Sunday, September 27, 2009

Small Claims Court Ignores Constitution, News at 11

As if we all didn't know that the state constitution is routinely ignored by politicians all across the state, apparently now the courts are doing the same. The Indiana Law Blog reported on an interesting story published by the Evansville Courier & Press on what's going on down in Vanderburgh County's Small Claims Court:

Valisha Fleming couldn't believe what she saw happening recently in Vanderburgh County's Small Claims Court: A disabled woman with three children at home was sentenced to 30 days in jail for falling $110 behind in court-ordered payments on a debt.
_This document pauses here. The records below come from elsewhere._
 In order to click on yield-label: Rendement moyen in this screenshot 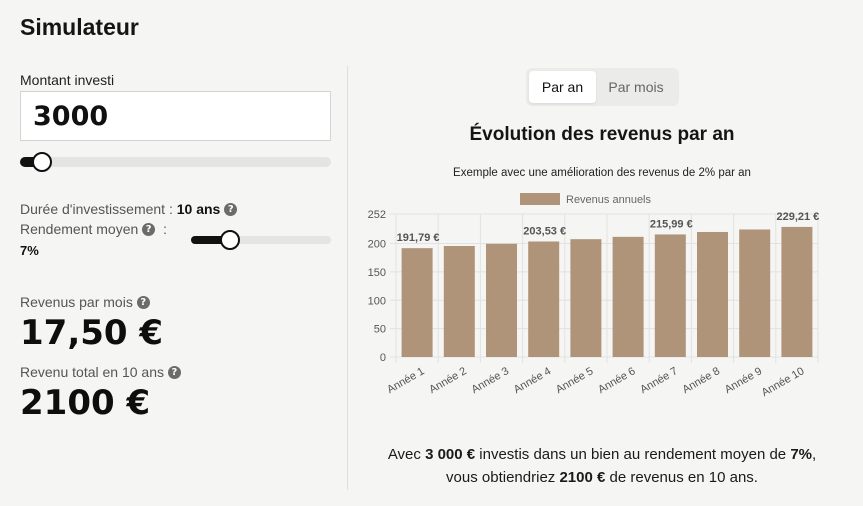, I will do `click(80, 229)`.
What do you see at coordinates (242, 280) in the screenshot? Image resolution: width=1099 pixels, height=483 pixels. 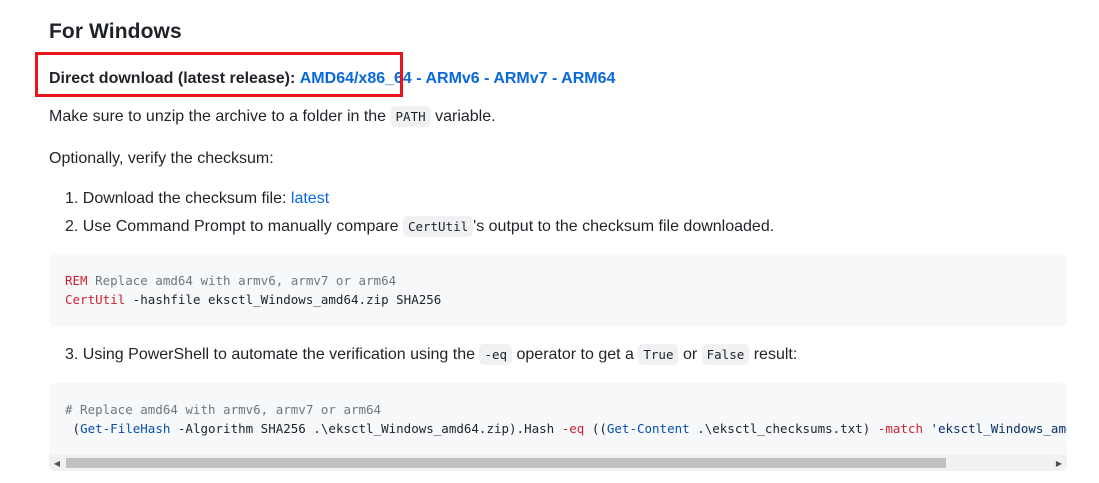 I see `code-text: Replace amd64 with armv6, armv7 or arm64` at bounding box center [242, 280].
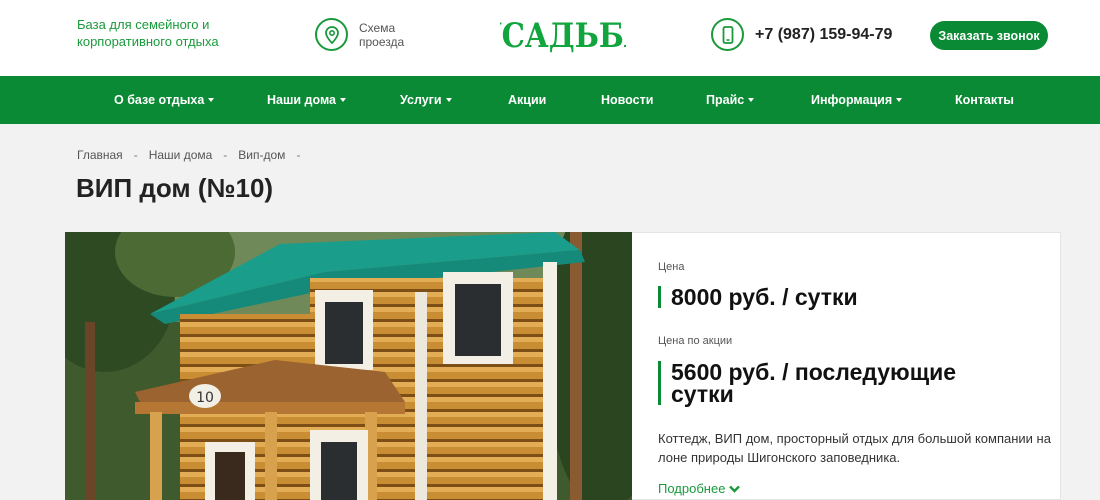  Describe the element at coordinates (160, 100) in the screenshot. I see `nav-item-label: О базе отдыха` at that location.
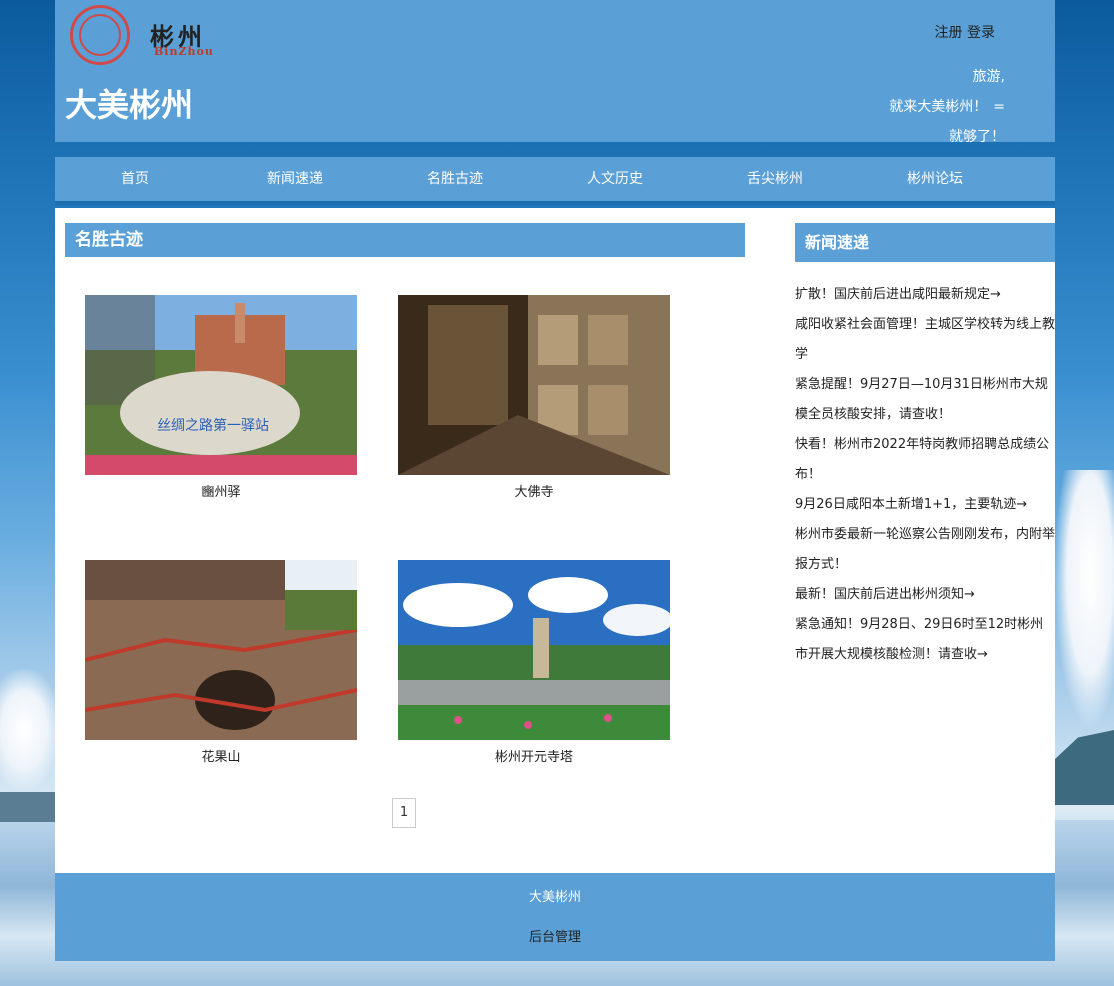 The image size is (1114, 986). What do you see at coordinates (455, 179) in the screenshot?
I see `nav-scenic: 名胜古迹` at bounding box center [455, 179].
Deputies were called into the courtroom, handcuffed the crying woman, patted her down in the hallway and were going to take her away. She did not have an attorney.


The judge in the case, Superior Court Magistrate Richard D'Amour, said Carter was not sentenced for failing to pay a debt, but for failing to obey an earlier court order to pay it. "It may appear to you to be a fine line," D'Amour said, "but it makes a difference."

Other Vanderburgh Superior Court judges said they agree. They contend the court is allowed to sentence and threaten to sentence people to jail if they fail to comply with court orders to pay their debts.

Katherine Rybak, attorney with Indiana Legal Services in Evansville, has long argued that the court's practice is unconstitutional. "No imprisonment for debt means no imprisonment for debt even when the debtor has the ability to pay," she said.


In the Perry County case, Circuit Judge M. Lucy Goffinet ordered a man to pay $25 a month on a debt or go to jail. The Indiana Court of Appeals reversed her ruling, saying that in such cases, "Even the threat of imprisonment is erroneous."
Just in case anyone needs a reminder, Article 1, Section 22 of the state constitution is fairly clear about all this:

The privilege of the debtor to enjoy the necessary comforts of life, shall be recognized by wholesome laws, exempting a reasonable amount of property from seizure or sale, for the payment of any debt or liability hereafter contracted: and there shall be no imprisonment for debt, except in case of fraud.

I would highly encourage you all to read the Indiana Law Blog. It is a great resource to keep up on what's going on across the state.